Entrando in combattimento, le truppe blindate esaurirebbero tutte le munizioni in nove giorni. In quanto all’Aereonautica, si segnala che esistono poco più di 1,7 milioni di munizioni calibro 7.62 mm impiegate sugli aerei PC-7 e PC-9, e sugli elicotteri Bell 212 e MD-530. In un conflitto, questo 1,7 milione di cartucce si esaurirebbe in cinque giorni di fuoco aereo, secondo i calcoli della Sedena. L’ente rileva che i 594 equipaggiamenti per la visione notturna ed i 3.095 GPS usati dalle Forze Speciali per combattere i cartelli della droga, “hanno già concluso la loro vita di servizio”.
Le carenze e l’usura nelle file dell’Esercito e dell’Aereonautica sono palesi e raggiungono livelli inimmaginabili praticamente in tutte le aree operative dell’istituzione. L’analisi della Difesa Nazionale segnala che le maschere per la visione notturna ed i GPS hanno tra i cinque e i 13 anni di vita, ed “hanno ormai svolto il loro compito”. Lo stesso succede per i “150 mila 392 caschi antiframmentazione” in uso tra le truppe. Il 70% ha esaurito la sua vita utile nel 2008 ed i 41 mila 160 giubbotti antiproiettile lo faranno nel 2009. (…).

• ESERCIZIO
Riprendi il brano qui sopra sulle carenze di munizioni ed equipaggiamenti delle forze armate e proseguilo a partire dall'ultima frase riportata.

• DATI FORNITI
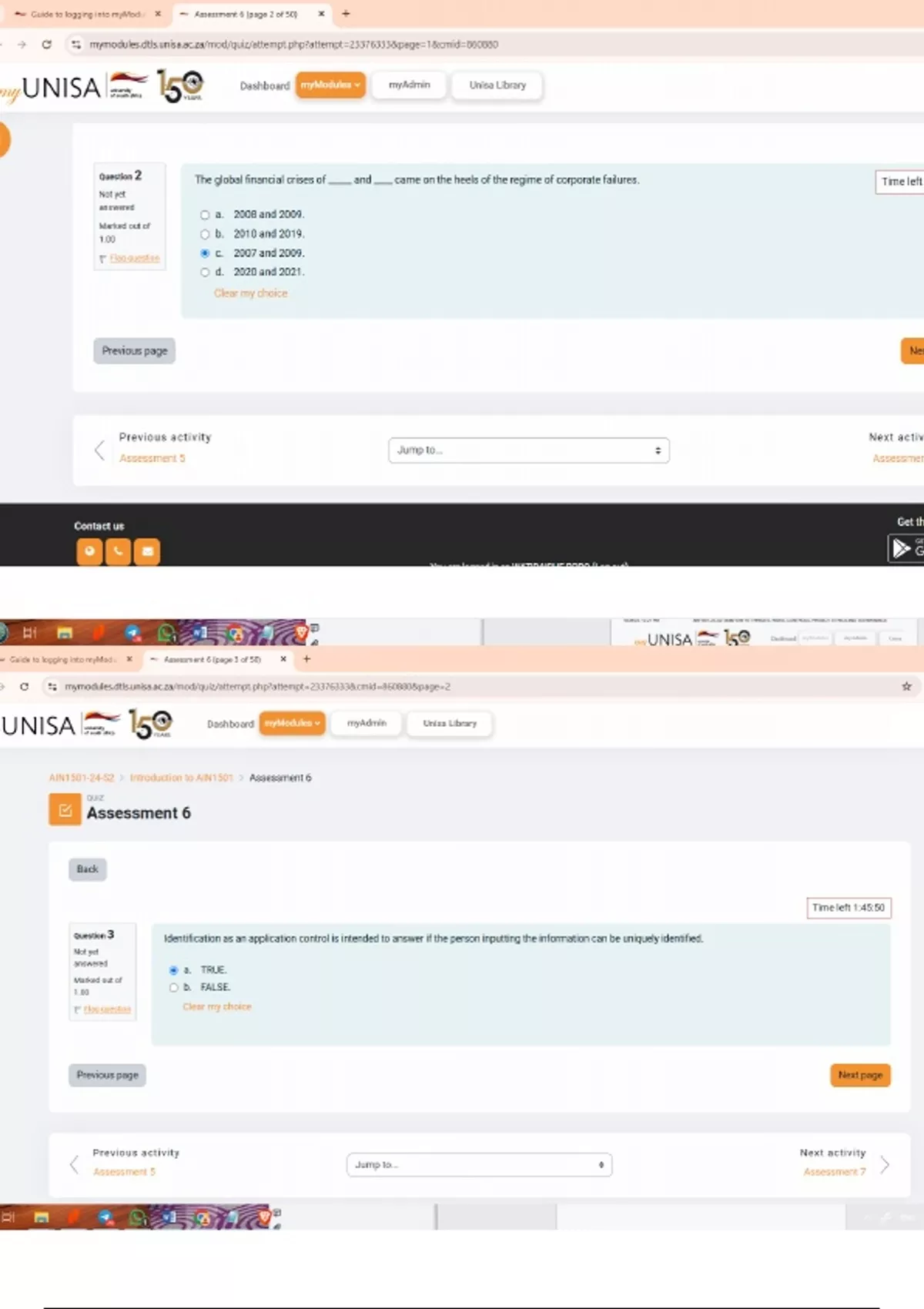This screenshot has width=924, height=1309.
Task: Expand the myModules menu in the upper window
Action: tap(330, 85)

• RISULTATO
In questo panorama l’Aereonautica risulta il settore più colpito dal ritardo e dalla dipendenza tecnologica dall’estero, in particolare da Stati Uniti e Israele. Secondo la Sedena, nei depositi di armi dell’Aereonautica ci sono 753 bombe da 250 a mille libbre ognuna. Gli aerei F-5 e PC-7 Pilatus usano queste armi. Le 753 esistenti potrebbero combattere aria-terra per un giorno. Le 87 mia 740 granate calibro 20 millimetri per i jet F-5 potrebbero combattere contro nemici esterni o interni per sei giorni. Infine, la Sedena rivela che i missili aria-aria per gli aerei F-5 sono solo 45 pezzi, che significa solo un giorno di fuoco aereo.” Jorge Alejandro Medellín su “El Universal”, Messico, 2 gennaio 2009.
Questo è quanto noto per il 2009, due anni dopo l’inizio della cosiddetta “guerra” del governo federale. Lasciamo da parte la domanda ovvia di come sia stato possibile che il capo supremo delle forze armate, Felipe Calderón Hinojosa, si lanciasse in una guerra (“di lungo respiro”, dice lui) senza avere le condizioni materiali minime per sostenerla, non diciamo per “vincerla”. Allora domandiamoci: Quali industrie belliche beneficeranno dell’acquisto di armi, equipaggiamenti e munizioni?
Se il principale promotore di questa guerra è l’impero delle torbide stelle e strisce (a conti fatti, in realtà gli unici complimenti ricevuti da Felipe Calderón Hinojosa sono arrivati dal governo nordamericano), non bisogna dimenticare che a nord del Río Bravo non si concedono aiuti, ma si fanno investimenti, cioè, affari.
Vittorie e sconfitte.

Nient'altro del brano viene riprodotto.